For one thing, the high per capita mail volume in the US allows for economies of scale. The US delivers almost 200 billion of the 430 billion pieces of mail sent globally every year.

"If your carrier delivers two pieces of mail to your house or five or seven pieces, there's a huge difference in delivery costs based on per capita volumes," says Bob Cohen, director of research and analysis at the Postal Rate Commission in Washington.
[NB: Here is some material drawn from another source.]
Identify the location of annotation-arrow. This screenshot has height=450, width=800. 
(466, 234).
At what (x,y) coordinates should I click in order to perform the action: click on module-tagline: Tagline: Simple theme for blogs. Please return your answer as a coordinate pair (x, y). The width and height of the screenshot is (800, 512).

In other words, each piece of mail costs more to deliver in, say, Germany, because the average German receives one-third of the mail of the average American.

But on the other hand, the US Postal Service has to pay the cost of delivering mail to both far-flung rural dwellers and the relatively low-density suburbs favored by many Americans.

In France, where it costs more than 40 cents to send a letter within the country or to most of Europe, it's not the price that riles. What really bothers consumers is a sense of the deterioration of "la Poste" – and this in a country where mail service used to be described as impeccable.

"Recently, the mail has turned completely unreliable," says Hélène de Maredsous, a Parisian mother of four. "It's happening more and more that a letter I know was sent to me never arrives or shows up a month or two later," she says. "Then, when you go to the post office, you wait in line for a half hour, only to be treated poorly. Service should be better for the money."

The problem for postal services is that single-piece mail – as opposed to mass-mailing – is the high-margin business they've lived on. Some advertisers have actually helped this bottom line by switching from bulk rates to first class, in an effort to give their mailings a personal touch that they believe gives them a better chance of being opened by the junk-mail weary. But at the same time, some bulk mailers are doing more postal tasks – like presorting – themselves, which reduces costs but also the Postal Service's profits.

"Over the past 20 years, global mail volume has grown about 2 to 2.5 percent a year," says Thomas Leavey, director general of the international bureau of the Universal Postal Union, a United Nations agency in Bern, Switzerland. "But now, in most industrialized countries, there's a flattening, and in some cases a decline."

The US Postal Service, blaming the economic downturn and last year's crisis over anthrax-tainted mail, estimates mail volume has fallen by more than 4 billion pieces since September 2001 – an "unprecedented" drop, according to Postal Rate Commission specialist Spyros Xenakis.

Mr. Leavey, a former US assistant postmaster general, says that one factor contributing to the drop may be mail-less bill-paying. "My wife does it all with a one-stop system using the Internet," he says. In Switzerland, both banks and the post office – which Mrs. Leavey diplomatically uses – offer the electronic bill-paying service. "But that doesn't exist everywhere," Mr. Leavey says, "and it's one place postal services are losing out."

Some postal services seem unlikely to ever win some customers back. In Mexico, Laura Ariza remembers when, as a teenager in the 1980s, she and her friends had fun exchanging gossipy, sticker-laden letters.

"It was fast and no problem," she says. "But now? No, no, no." The expectant mother, who manages some of the correspondence for her husband's pharmaceuticals equipment company in Mexico City, relies on individual couriers, or private delivery companies like DHL and Federal Express – anybody but the post office.

It's a familiar tale to Leavey, part of whose job is to help developing countries establish modern postal services. Pointing to successful postal reforms in Tanzania and Costa Rica, Leavey says, "What we've found is that if you get the post office out of some government ministry and run like a business, it can be profitable."

And to American consumers irate about another postal-rate increase, he offers his not completely unbiased view. "For a service that delivers 40 percent on the world's mail," he says, "the US Postal Service is one of the best."